I don't see how the first sentence contradicts the second sentence. Audi is solving problems (a hot car) for people, by providing a product (an AC). The fact that they're "inducing scarcity" or whatever is orthogonal to this.

>I do not have a solution for this, but the fact that it's a problem is obvious to me, and the fact it will only get worse with time is also obvious.

The fact that you don't have a solution for this suggests that this is a necessary evil that has to exist for society/the economy to work properly. I find it pretty undemocratic and unjust that the government has forces me to make payments to it (ie. taxes). That doesn't mean it's "corrosive" to a democratic/free/just society.

In my view, it is not orthogonal to it at all, we should maximize utility for society instead Audi is incentivized by intentionally diminishing it.

> The fact that you don't have a solution for this suggests that this is a necessary evil that has to exist for society/the economy to work properly.

My, or your lack of imagination as to a solution for this does not prove a solution does not exist, nor does it prove we should not search for one. If everyone along history thought like that, we would still be living in caves.

> In my view, it is not orthogonal to it at all, we should maximize utility for society instead Audi is incentivized by intentionally diminishing it.

If you're talking about utility, the standard argument in support of it would be the same one used for copyright/patents, ie. "even though there's utility to be gained by prohibiting such restrictions and granting access to the product for everyone, the lack of scarcity will eliminate the profit motive from future endeavors, and will therefore eliminate future investment/research making us worse off in the future"

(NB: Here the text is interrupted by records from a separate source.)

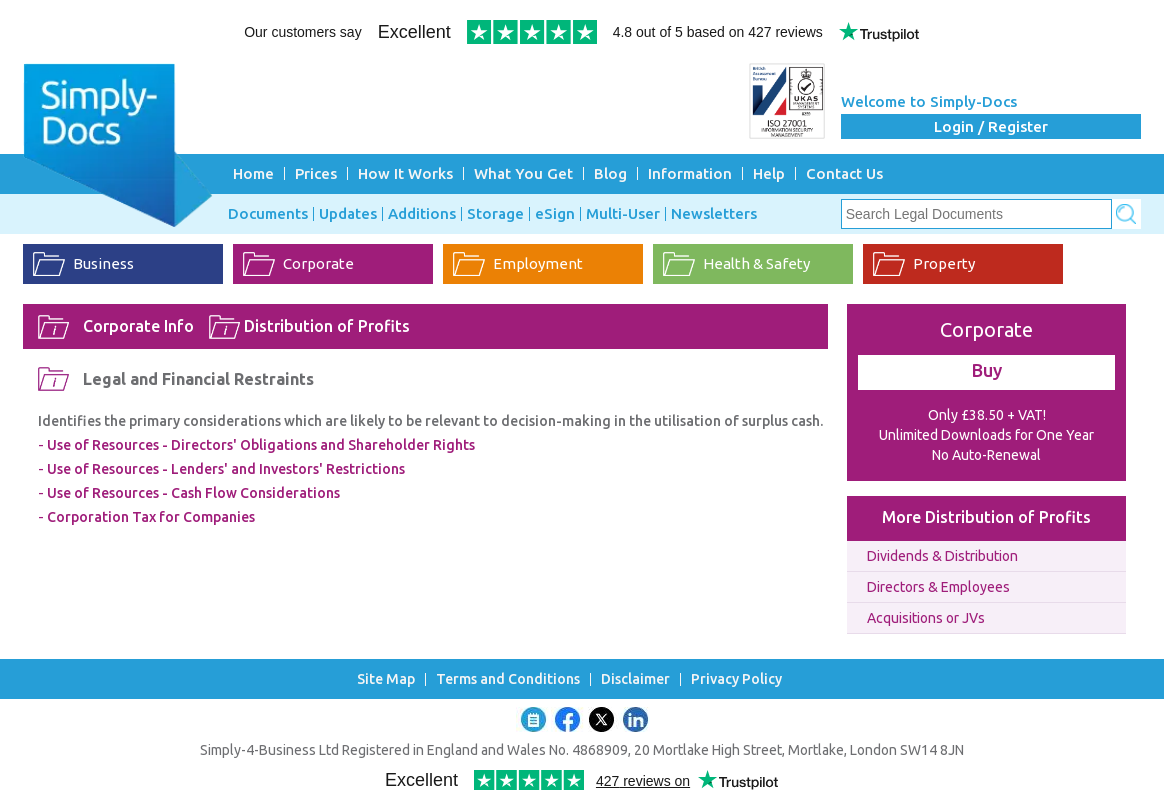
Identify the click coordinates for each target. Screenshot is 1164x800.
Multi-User (623, 214)
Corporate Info (138, 326)
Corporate (318, 263)
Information (690, 173)
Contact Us (844, 173)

>My, or your lack of imagination as to a solution for this does not prove a solution does not exist, nor does it prove we should not search for one. If everyone along history thought like that, we would still be living in caves.

That's true, but at the same time it seems rather pointless to complain about how something is "corrosive to capitalism" when there isn't an obvious solution. Going back to my previous example, I'd love to live in a world where we can get public services (comparable to today's levels) and not pay any taxes. However, if there's no viable alternative in sight I'm not going to complain about it. I also recognize that even though there might some yet undiscovered funding model that doesn't involve compulsory payments, it realistically doesn't exist or is hundreds of years away, so searching for it seems like a fools errand.

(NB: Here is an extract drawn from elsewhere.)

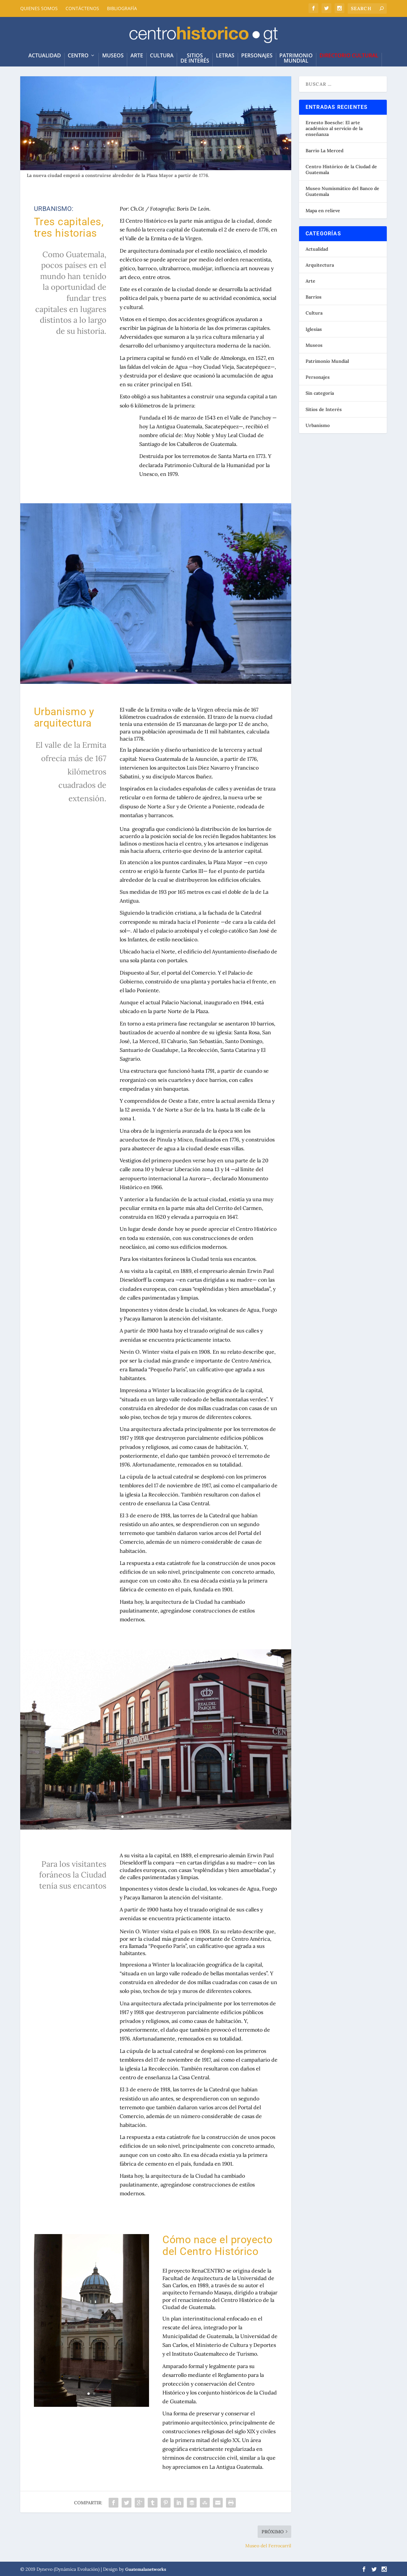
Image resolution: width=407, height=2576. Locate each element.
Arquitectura (320, 264)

Because that's how they decided to sell it. Why should you pay for a book, music, a movie, software? They're not selling these things out of the goodness of their heart, it's to make money.
So all softwarw should cost like 5 cents? I'm all for it!
You might be new around here, but there's this thing called Free Software where (although that isn't why the word "Free" is there) the marginal charge for more copies is indeed less than five cents and often effectively zero.

Of course modifying the software isn't cheap, unless you're going to learn how and do it on your own time, but that's not a marginal cost

Not so new, but if we price things soley on manufacturing costs Apple products should be a factor 2-3 cheaper while Windows and Office should cost, what, a Dollar max? Not to even think about luxury and brand name stuff. Manufacturing cost is only part of the price calculation, software just sits at one extreme end of the spectrum.

Disclaimer: My private daily driver runs Ubuntu and LibreOffice.

But it doesn't have 0 marginal cost - the R&D that went into developing the hardware needs to be recouped and a profit generated; just because the cost is virtual, in missed profit, it doesn't mean it doesn't exist.
But it absolutely does. The definition of marginal cost is "the increase or decrease in costs as a result of one more or one less unit of output."

So not only was the maginal cost exactly zero, some engineer actually spent time building the gating logic.